• Goal of the exercise
Please output every line of the data below without changing anything.

Start Dataset rows

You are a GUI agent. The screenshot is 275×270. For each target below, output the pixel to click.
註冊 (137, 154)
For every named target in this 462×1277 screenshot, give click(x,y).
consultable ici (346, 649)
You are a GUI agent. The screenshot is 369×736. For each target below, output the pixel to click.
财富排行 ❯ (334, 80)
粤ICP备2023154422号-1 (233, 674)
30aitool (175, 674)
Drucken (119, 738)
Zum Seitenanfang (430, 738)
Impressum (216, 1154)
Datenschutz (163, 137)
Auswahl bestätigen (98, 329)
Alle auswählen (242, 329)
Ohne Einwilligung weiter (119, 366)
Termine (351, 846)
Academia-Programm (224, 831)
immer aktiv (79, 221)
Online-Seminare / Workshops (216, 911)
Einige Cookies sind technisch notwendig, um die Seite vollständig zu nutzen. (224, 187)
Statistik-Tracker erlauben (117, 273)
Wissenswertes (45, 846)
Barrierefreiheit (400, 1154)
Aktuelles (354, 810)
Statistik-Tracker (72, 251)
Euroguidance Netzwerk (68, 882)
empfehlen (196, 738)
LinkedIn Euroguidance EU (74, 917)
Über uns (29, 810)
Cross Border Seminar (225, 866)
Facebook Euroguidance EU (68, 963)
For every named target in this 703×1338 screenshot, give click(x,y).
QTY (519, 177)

End Dataset rows

• Full response
You are a GUI agent. The screenshot is 275×270. For each target below, output the pixel to click.
註冊 (137, 154)
For every named target in this 462×1277 screenshot, give click(x,y).
consultable ici (346, 649)
You are a GUI agent. The screenshot is 369×736. For each target below, output the pixel to click.
财富排行 ❯ (334, 80)
粤ICP备2023154422号-1 (233, 674)
30aitool (175, 674)
Drucken (119, 738)
Zum Seitenanfang (430, 738)
Impressum (216, 1154)
Datenschutz (163, 137)
Auswahl bestätigen (98, 329)
Alle auswählen (242, 329)
Ohne Einwilligung weiter (119, 366)
Termine (351, 846)
Academia-Programm (224, 831)
immer aktiv (79, 221)
Online-Seminare / Workshops (216, 911)
Einige Cookies sind technisch notwendig, um die Seite vollständig zu nutzen. (224, 187)
Statistik-Tracker erlauben (117, 273)
Wissenswertes (45, 846)
Barrierefreiheit (400, 1154)
Aktuelles (354, 810)
Statistik-Tracker (72, 251)
Euroguidance Netzwerk (68, 882)
empfehlen (196, 738)
LinkedIn Euroguidance EU (74, 917)
Über uns (29, 810)
Cross Border Seminar (225, 866)
Facebook Euroguidance EU (68, 963)
For every named target in this 703×1338 screenshot, give click(x,y).
QTY (519, 177)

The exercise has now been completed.